● **Collected data entries**:
"""

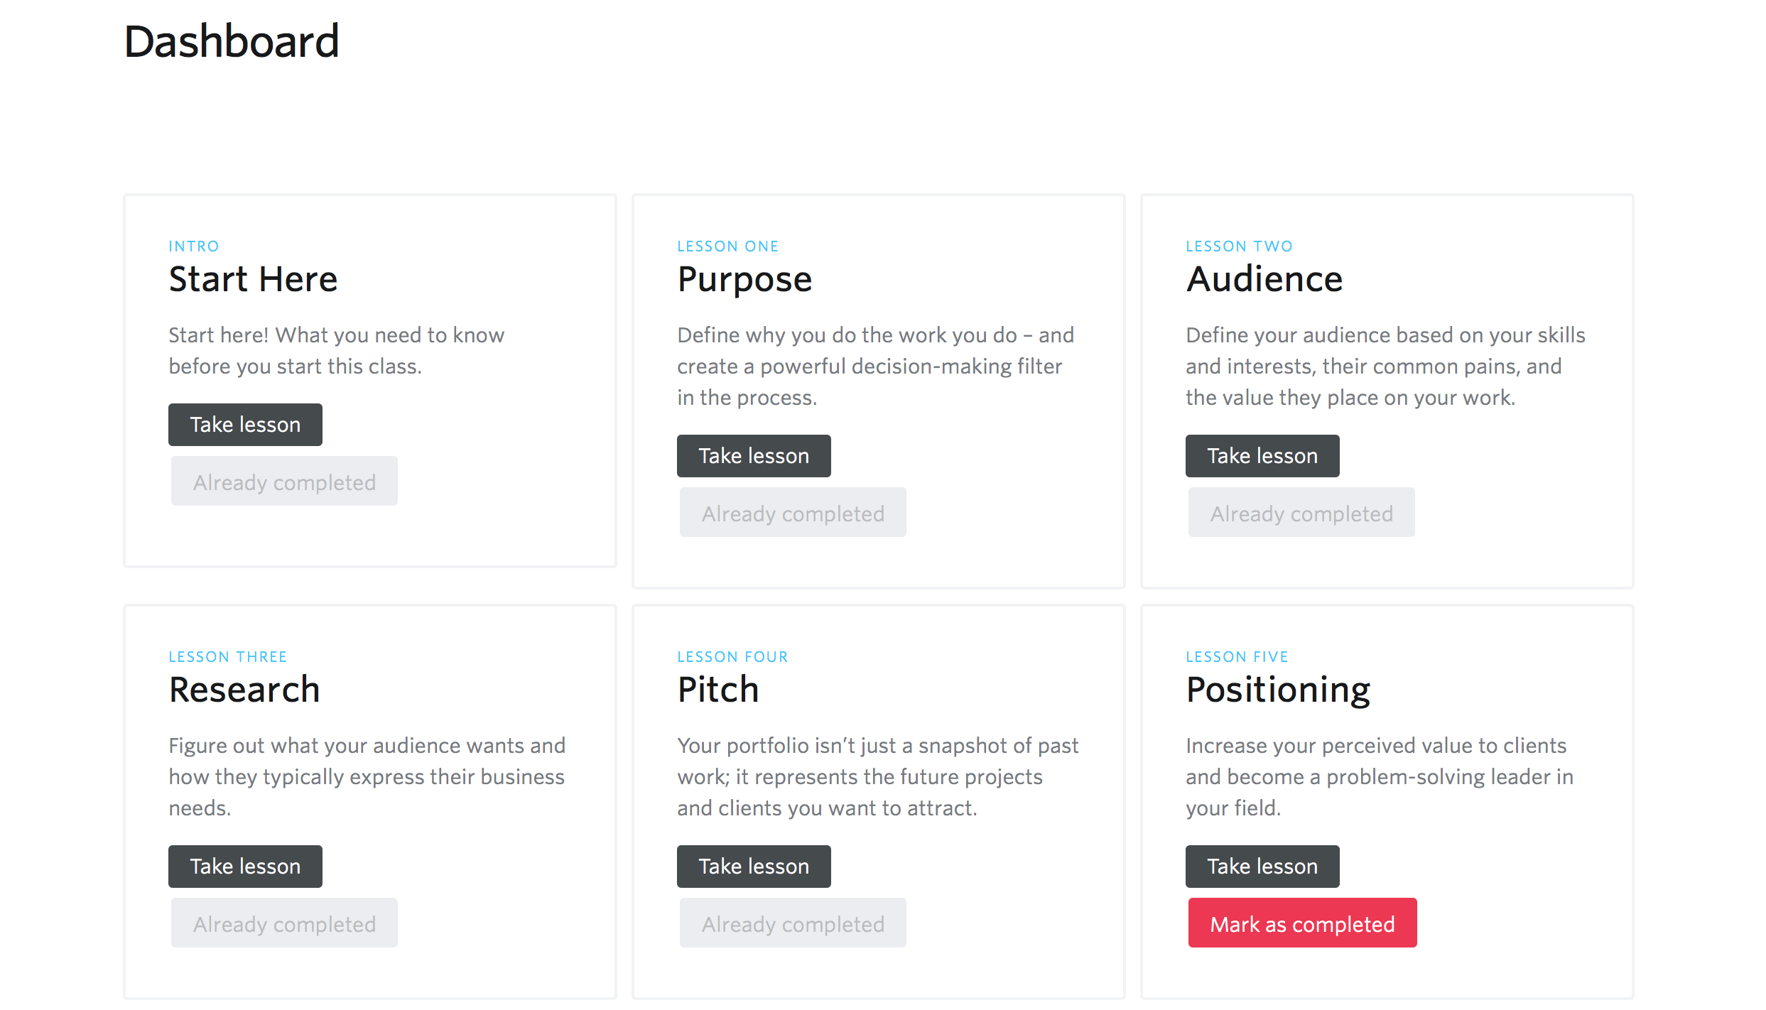Click Take lesson under Start Here

coord(245,425)
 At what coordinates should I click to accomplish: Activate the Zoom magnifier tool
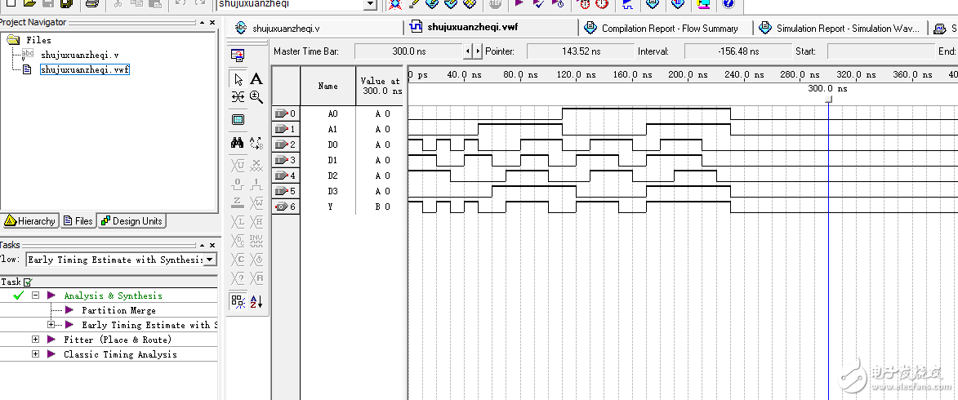pyautogui.click(x=256, y=97)
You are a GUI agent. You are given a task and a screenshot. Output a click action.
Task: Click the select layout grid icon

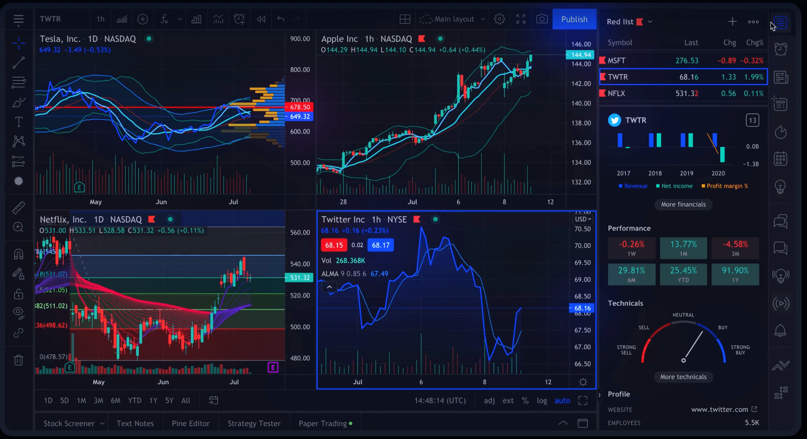coord(405,19)
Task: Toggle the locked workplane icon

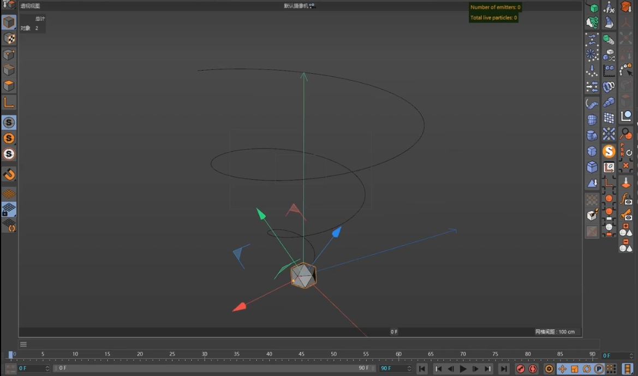Action: click(9, 210)
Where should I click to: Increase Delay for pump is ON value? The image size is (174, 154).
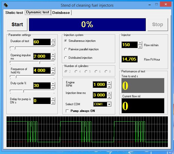pyautogui.click(x=53, y=99)
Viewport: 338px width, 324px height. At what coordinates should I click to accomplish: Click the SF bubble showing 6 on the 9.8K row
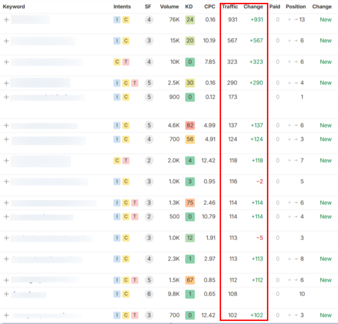[x=149, y=294]
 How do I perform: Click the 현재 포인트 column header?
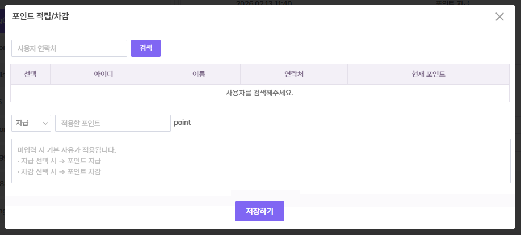428,74
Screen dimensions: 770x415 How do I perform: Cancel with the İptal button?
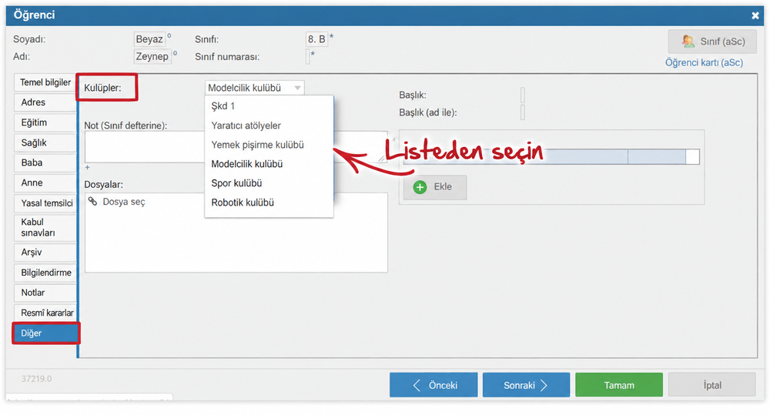click(712, 385)
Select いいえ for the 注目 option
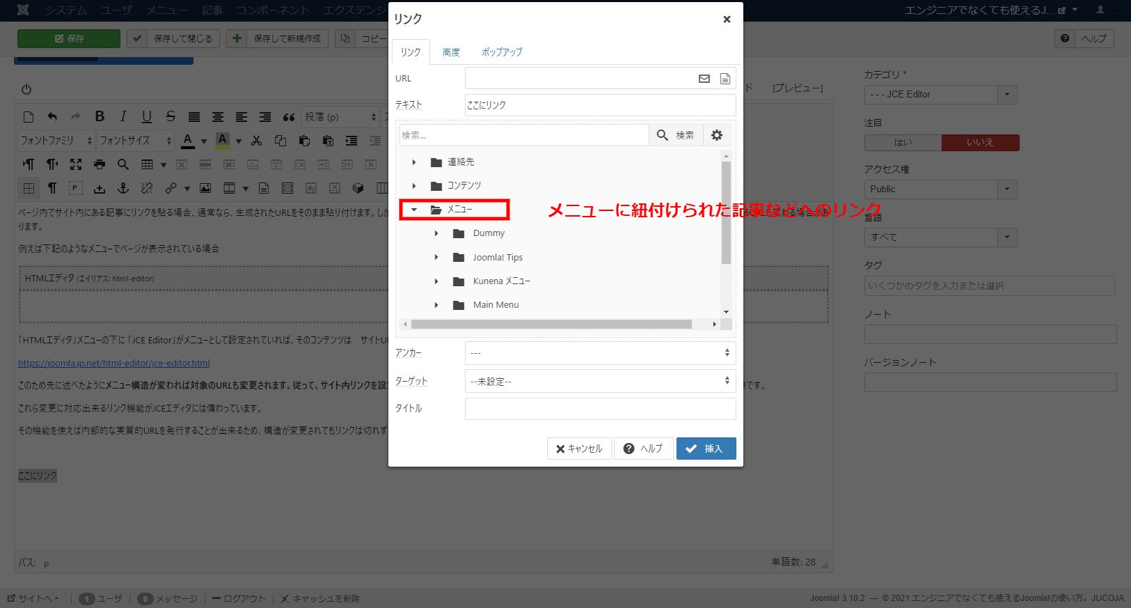This screenshot has width=1131, height=608. point(980,143)
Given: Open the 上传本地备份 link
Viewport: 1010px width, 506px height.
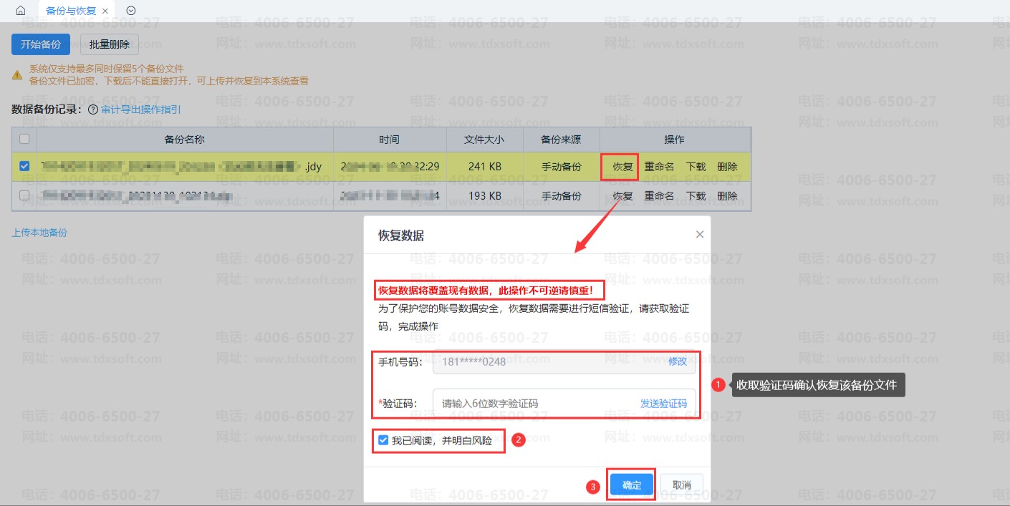Looking at the screenshot, I should 39,233.
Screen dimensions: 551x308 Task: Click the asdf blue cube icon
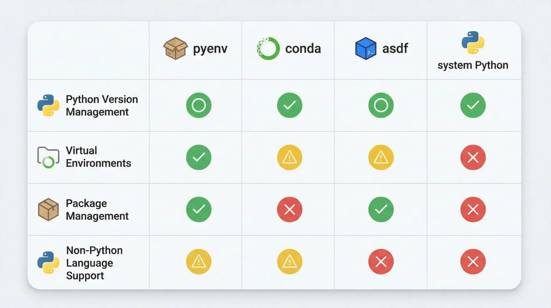click(x=366, y=49)
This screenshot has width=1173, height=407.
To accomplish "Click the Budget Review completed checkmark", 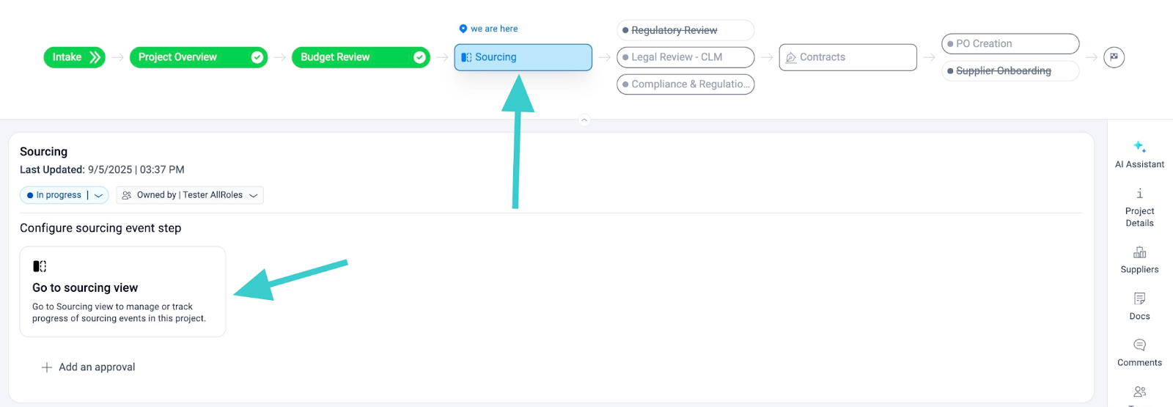I will (419, 57).
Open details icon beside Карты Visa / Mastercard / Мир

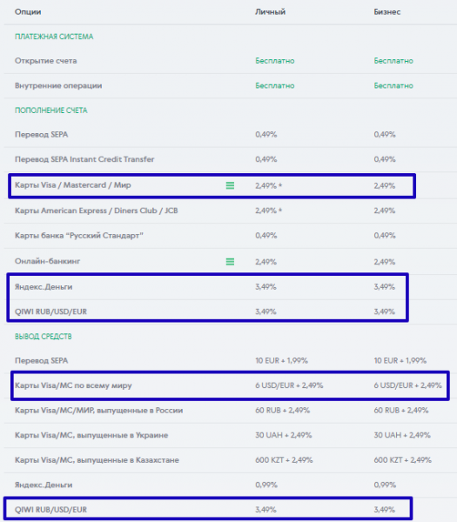pos(230,185)
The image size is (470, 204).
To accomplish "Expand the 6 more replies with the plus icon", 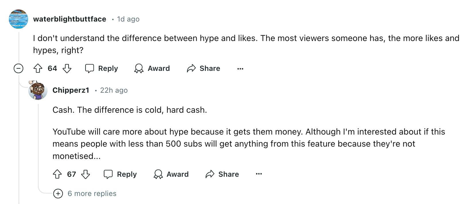I will 58,194.
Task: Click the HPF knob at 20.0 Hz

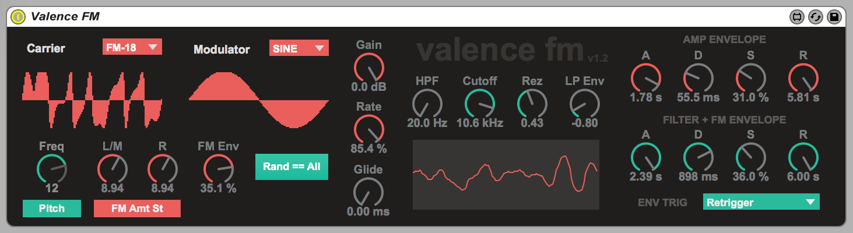Action: pyautogui.click(x=427, y=104)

"""

● **WHAT YOU HAVE TO DO**: In the data above, retype only the stretch from the line with "At what coordinates should I click to accomplish: Activate" through the line with "This screenshot has width=1173, height=407.", word for word, and skip any pictures.

● **EXERCISE ANSWER**:
 At what coordinates should I click to accomplish: Activate the Zoom magnifier tool
pyautogui.click(x=256, y=97)
You are a GUI agent. You are given a task and a screenshot. Output a click action.
Task: Click the select layout grid icon

coord(405,19)
Task: Toggle the locked workplane icon

Action: click(9, 210)
Where should I click to: Increase Delay for pump is ON value? The image size is (174, 154).
pyautogui.click(x=53, y=99)
Viewport: 338px width, 324px height. At what coordinates should I click to accomplish: Click the SF bubble showing 6 on the 9.8K row
[x=149, y=294]
 How do I perform: Click the 현재 포인트 column header?
428,74
Screen dimensions: 770x415 How do I perform: Cancel with the İptal button?
click(712, 385)
Select いいえ for the 注目 option
This screenshot has width=1131, height=608. point(980,143)
Given: Open the 上传本地备份 link
Viewport: 1010px width, 506px height.
Looking at the screenshot, I should 39,233.
Screen dimensions: 551x308 Task: Click the asdf blue cube icon
click(x=366, y=49)
This screenshot has width=1173, height=407.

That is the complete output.